Once you reach the line holding "This screenshot has height=361, width=1458.", write out that line and every later one exactly, ending with the last line of the data; write nothing else.
━━━━━ PROVIDED MATERIAL
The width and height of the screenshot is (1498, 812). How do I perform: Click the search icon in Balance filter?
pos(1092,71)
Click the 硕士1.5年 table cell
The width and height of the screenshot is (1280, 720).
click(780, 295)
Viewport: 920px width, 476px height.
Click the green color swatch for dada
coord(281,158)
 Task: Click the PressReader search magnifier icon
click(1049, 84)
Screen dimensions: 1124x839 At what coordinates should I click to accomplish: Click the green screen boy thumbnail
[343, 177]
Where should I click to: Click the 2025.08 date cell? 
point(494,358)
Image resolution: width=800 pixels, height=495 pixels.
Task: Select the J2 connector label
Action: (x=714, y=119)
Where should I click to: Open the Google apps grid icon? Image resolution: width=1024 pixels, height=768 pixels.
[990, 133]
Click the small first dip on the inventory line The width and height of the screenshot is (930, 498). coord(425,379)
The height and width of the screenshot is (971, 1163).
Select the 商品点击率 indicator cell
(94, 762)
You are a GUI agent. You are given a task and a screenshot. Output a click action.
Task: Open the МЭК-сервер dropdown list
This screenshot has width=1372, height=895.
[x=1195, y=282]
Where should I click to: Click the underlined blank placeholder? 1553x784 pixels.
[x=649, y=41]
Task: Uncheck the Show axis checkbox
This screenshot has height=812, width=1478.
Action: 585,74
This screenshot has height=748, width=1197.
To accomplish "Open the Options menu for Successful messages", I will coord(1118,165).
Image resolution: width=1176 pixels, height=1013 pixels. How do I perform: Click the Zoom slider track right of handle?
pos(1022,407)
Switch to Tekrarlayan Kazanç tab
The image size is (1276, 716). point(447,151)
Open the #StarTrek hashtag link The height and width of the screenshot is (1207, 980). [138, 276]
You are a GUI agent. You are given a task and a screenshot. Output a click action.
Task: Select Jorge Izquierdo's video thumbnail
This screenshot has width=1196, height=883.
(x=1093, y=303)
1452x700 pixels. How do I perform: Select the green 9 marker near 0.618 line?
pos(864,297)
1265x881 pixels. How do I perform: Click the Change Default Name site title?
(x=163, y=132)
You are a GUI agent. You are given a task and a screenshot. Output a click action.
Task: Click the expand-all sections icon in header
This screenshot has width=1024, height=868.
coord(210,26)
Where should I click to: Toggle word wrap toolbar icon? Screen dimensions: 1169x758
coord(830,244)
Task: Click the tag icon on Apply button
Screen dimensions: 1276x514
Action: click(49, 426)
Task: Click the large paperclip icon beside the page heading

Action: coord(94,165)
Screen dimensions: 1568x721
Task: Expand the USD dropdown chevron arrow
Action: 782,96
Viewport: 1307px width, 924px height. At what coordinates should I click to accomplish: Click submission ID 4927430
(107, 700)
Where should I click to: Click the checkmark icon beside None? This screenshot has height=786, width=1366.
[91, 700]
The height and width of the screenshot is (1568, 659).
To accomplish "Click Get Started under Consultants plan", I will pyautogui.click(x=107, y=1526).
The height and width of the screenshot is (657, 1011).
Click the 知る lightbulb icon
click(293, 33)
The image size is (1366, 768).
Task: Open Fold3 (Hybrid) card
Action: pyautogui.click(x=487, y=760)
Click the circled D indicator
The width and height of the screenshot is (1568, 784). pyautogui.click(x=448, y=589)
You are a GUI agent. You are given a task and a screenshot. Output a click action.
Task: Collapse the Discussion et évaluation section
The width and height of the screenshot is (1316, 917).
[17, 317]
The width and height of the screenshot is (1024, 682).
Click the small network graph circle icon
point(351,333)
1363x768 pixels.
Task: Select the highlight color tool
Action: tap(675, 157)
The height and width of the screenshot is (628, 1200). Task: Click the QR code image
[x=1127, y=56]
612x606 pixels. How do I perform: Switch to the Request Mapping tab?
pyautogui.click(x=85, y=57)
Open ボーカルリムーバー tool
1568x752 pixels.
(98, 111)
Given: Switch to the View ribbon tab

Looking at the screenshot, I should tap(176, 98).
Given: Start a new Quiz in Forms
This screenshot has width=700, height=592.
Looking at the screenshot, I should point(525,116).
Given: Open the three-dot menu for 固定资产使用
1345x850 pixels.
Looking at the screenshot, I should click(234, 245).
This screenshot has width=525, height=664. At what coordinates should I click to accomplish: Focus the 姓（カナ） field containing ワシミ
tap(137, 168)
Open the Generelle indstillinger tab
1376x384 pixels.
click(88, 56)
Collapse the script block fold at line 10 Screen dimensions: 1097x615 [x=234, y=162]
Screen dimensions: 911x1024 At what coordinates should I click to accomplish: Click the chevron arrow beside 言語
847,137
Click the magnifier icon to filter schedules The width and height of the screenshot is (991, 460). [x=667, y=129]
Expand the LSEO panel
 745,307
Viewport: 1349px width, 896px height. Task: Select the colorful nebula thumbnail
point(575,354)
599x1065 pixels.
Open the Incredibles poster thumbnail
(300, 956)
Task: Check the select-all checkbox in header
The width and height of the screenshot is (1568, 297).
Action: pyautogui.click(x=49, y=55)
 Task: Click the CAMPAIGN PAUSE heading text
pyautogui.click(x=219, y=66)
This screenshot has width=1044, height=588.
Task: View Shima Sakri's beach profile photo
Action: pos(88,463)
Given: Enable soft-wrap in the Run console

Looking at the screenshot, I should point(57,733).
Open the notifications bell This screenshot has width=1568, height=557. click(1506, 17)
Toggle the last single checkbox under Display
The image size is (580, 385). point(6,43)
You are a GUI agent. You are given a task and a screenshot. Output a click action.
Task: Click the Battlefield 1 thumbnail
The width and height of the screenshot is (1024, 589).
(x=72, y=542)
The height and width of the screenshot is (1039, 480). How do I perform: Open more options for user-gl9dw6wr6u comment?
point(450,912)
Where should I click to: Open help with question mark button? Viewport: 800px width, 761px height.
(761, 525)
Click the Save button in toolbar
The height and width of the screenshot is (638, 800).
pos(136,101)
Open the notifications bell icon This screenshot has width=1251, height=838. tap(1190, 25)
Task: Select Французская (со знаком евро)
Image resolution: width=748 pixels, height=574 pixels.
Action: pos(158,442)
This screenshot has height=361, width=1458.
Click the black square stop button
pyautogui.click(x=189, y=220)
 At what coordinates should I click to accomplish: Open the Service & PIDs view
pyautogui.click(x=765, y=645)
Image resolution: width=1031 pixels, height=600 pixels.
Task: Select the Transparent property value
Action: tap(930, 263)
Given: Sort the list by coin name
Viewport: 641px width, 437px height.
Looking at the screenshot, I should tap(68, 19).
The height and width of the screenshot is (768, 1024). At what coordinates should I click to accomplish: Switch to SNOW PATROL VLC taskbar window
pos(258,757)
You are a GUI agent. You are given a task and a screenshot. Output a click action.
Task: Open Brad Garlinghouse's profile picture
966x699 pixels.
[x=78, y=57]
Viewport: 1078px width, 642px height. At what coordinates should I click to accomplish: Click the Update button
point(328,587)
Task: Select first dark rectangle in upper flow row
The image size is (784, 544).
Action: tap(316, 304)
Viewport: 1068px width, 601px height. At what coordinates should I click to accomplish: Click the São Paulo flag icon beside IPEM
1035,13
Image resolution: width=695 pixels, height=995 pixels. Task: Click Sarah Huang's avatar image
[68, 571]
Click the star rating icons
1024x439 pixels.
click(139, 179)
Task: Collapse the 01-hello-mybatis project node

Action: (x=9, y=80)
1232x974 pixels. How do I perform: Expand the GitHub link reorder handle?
━━━━━━━━━━
ANSWER FOR THE TASK:
This screenshot has height=361, width=1458.
Click the black square stop button
pyautogui.click(x=189, y=220)
 At what coordinates should I click to accomplish: Open the Service & PIDs view
pyautogui.click(x=765, y=645)
Image resolution: width=1031 pixels, height=600 pixels.
Task: Select the Transparent property value
Action: tap(930, 263)
Given: Sort the list by coin name
Viewport: 641px width, 437px height.
Looking at the screenshot, I should tap(68, 19).
The height and width of the screenshot is (768, 1024). At what coordinates should I click to accomplish: Switch to SNOW PATROL VLC taskbar window
pos(258,757)
You are a GUI agent. You are given a task and a screenshot. Output a click action.
Task: Open Brad Garlinghouse's profile picture
966x699 pixels.
[x=78, y=57]
Viewport: 1078px width, 642px height. At what coordinates should I click to accomplish: Click the Update button
point(328,587)
Task: Select first dark rectangle in upper flow row
The image size is (784, 544).
Action: tap(316, 304)
Viewport: 1068px width, 601px height. At what coordinates should I click to accomplish: Click the São Paulo flag icon beside IPEM
1035,13
Image resolution: width=695 pixels, height=995 pixels. Task: Click Sarah Huang's avatar image
[68, 571]
Click the star rating icons
1024x439 pixels.
click(139, 179)
Task: Collapse the 01-hello-mybatis project node

Action: (x=9, y=80)
1232x974 pixels. How do I perform: Expand the GitHub link reorder handle?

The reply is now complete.